**What you have to do**
Find the line containing "Given: Click the", then print it and each line after it through the end of the listing exactly, with no pictures.

**Information provided**

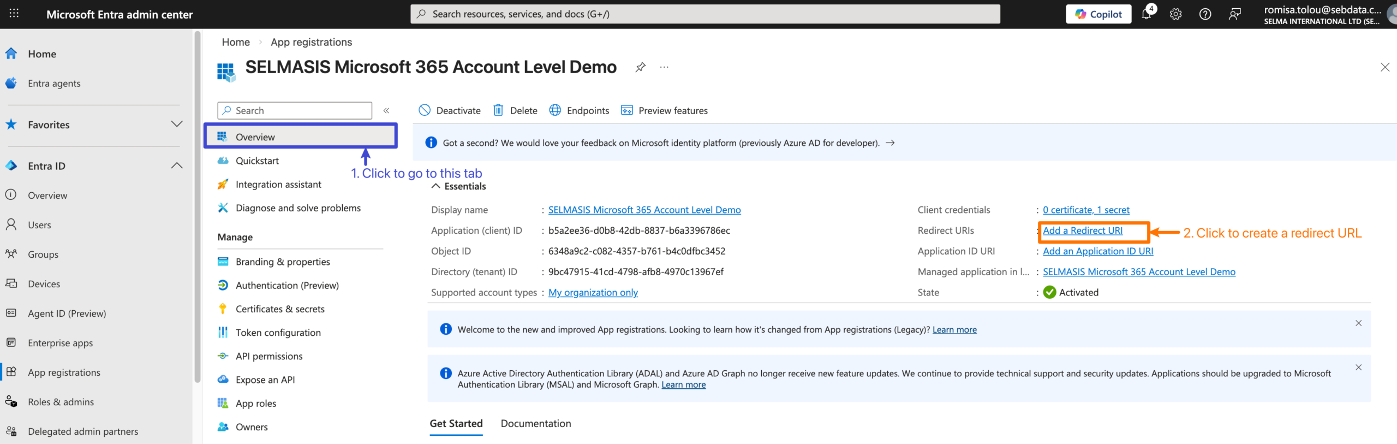Screen dimensions: 1397x444
Task: Click the help question mark icon
Action: 1205,14
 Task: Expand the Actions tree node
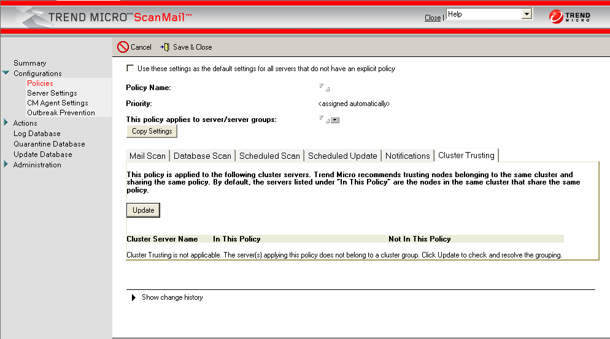pyautogui.click(x=6, y=123)
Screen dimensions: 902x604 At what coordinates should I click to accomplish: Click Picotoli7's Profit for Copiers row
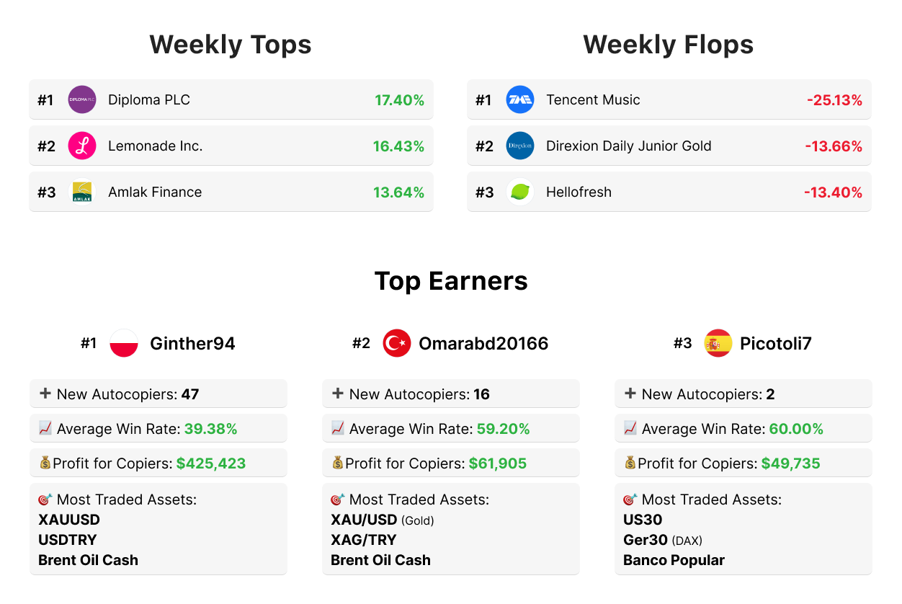pyautogui.click(x=743, y=463)
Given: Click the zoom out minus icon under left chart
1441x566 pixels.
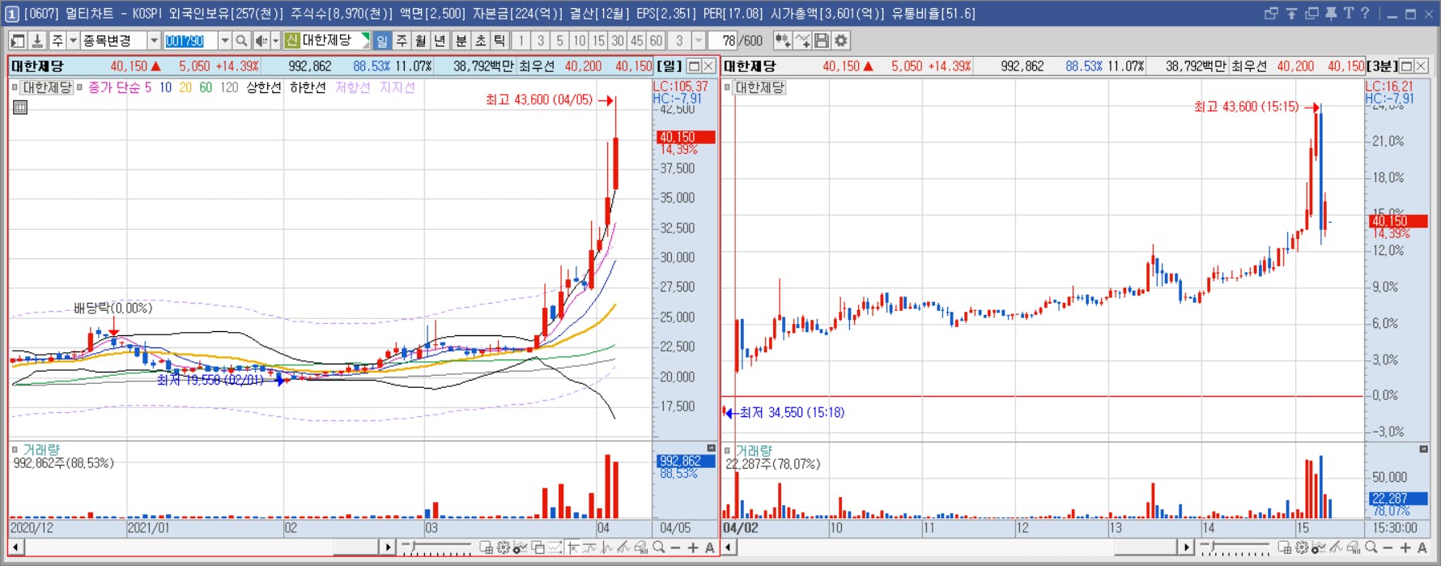Looking at the screenshot, I should pos(675,548).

**Exercise output**
Given: Click the zoom out minus icon under left chart
1441x566 pixels.
Looking at the screenshot, I should pos(675,548).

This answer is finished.